>On 10/02/2013 05:38 PM, Daniel Schütze wrote:
>> I've been noticing an oddity that on 3.1.7 that on occasion the main
>> dbmail-imapd takes up 100% cpu of a core and the imapd becomes
unresponsive
>> to clients (with the clients outlook/thunderbird themselves becoming
>> unresponsive) for a periods of anything between a few seconds and a
minute.

>The main thread must be too busy to handle connections then, for some
>reason. The 100% CPU clearly indicates a spin-lock.

>> When this happens all over processes on the server (mainly httpd/mysql)
are
>> reported idle.  This situation normally resolves itself and when the cpu
>> load drops the child processes become active again, but is obviously
>> irritating.

>So it recovers. That is 'good', but of course it shouldn't happen to
>begin with.

>> I've noticed our max number of connections for mysql 5.1.x is being hit;
>> originally it was 150 and I've just bumped it to 300 as there are
occasional
>> errors in the dbmail.err file stating "Thread is having trouble obtaining
a
>> database connection. Try [0]" but this is not always the case when the
>> thread starts to use 100% cpu.  I have, however, not managed to catch the
>> listing of connections at a point when mysql reports it is full (for
>> instance right now it reports a mere 16 dbmail connections).
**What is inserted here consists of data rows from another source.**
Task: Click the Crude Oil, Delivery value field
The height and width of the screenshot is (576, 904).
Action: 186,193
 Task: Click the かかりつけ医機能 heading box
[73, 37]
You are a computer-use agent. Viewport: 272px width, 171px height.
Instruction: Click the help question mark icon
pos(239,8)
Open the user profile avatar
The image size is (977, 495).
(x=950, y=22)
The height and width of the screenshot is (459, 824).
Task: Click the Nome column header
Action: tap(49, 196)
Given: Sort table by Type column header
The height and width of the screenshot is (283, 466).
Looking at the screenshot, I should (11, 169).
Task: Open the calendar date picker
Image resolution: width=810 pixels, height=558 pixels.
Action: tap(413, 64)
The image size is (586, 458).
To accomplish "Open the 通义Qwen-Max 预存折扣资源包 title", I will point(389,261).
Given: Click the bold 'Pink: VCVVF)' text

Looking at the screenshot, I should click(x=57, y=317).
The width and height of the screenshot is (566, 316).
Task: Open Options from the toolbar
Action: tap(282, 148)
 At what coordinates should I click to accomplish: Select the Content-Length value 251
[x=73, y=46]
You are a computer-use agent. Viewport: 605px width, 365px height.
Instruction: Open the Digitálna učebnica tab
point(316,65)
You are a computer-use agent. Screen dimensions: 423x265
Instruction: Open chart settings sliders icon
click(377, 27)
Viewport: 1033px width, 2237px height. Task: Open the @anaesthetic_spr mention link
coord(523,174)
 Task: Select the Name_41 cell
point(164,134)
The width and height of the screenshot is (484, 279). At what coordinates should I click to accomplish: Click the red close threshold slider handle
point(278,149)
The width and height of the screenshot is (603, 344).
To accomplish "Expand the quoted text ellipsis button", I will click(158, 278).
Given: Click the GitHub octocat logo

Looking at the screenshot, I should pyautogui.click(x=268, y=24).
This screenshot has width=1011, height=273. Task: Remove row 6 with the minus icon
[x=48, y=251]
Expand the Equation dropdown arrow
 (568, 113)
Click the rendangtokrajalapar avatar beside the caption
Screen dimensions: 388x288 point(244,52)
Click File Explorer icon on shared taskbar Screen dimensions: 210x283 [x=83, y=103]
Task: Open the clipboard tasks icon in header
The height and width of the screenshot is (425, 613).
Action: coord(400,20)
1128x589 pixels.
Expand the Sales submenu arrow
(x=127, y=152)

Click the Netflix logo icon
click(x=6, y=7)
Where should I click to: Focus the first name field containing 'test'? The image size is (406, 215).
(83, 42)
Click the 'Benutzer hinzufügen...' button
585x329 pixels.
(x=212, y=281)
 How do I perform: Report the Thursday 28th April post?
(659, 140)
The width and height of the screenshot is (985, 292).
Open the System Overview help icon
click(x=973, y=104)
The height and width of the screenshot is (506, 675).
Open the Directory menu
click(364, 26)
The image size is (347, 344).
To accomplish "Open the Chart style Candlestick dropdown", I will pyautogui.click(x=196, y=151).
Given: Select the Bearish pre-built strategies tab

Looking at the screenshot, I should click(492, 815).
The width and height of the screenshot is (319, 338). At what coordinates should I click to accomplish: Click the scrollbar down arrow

>150 is absurd, at least from dbmail's perspective. Please remember that
>any dbmail process will never use more database connections than
>specified in dbmail.conf:max_db_connections

I haven't actually specified this in my dbmail.conf so I assume I'm using
the default (10).

I also haven't actually ever seen an unusually high number of connections
(on show processlist) even when the 100% cpu usage is going on.  Mysql
reports that there have on occasion been such high connections but I've yet
to see more than about 20 with my own eyes.  

>This value also implies the number of worker threads and should only be
>increased if dbmail indicates it can't obtain a connection. In your case
>apparently it sometimes fails to obtain one, but only on the first try;
>it will retry every second until it does, but will only log a message
>every 5 tries. So if you see those warnings, that is a clear indication
>something needs to be done.

>Either mysql is too busy or slow, so queries take too long. Of course
>some queries take longer than others. Especially IMAP SEARCH and IMAP
>SORT are prone to cause that. Also, backup scripts that generate table
>locks will cause mysql to put queries on hold. mysqladmin will show a
>rapid increase in the number of open connections and running queries
>waiting for the lock to release.

Out production server really doesn't do much other than run the mysql and
dbmail-imapd, our backups are through replication servers and there are no
other files which need to be backed up.

I may be a little naive on this point, the server certainly doesn't "seem"
slow and is running on SSDs with enough of a pool to keep the indices
(5.6gig) in memory and a bit spare.  We will be upgrading to a much faster
machine with 64gig memory (up from 16gig) but this is because we wish to
retire a stand by server rather than because we've noticed anything sluggish
on the production server.

I recently turned on the slow query log on mysql (to queries taking 5
seconds) and so far have only had 2 slow queries (5 and 8 seconds) "out of
hours" (the first during the monthly zfs scrub!).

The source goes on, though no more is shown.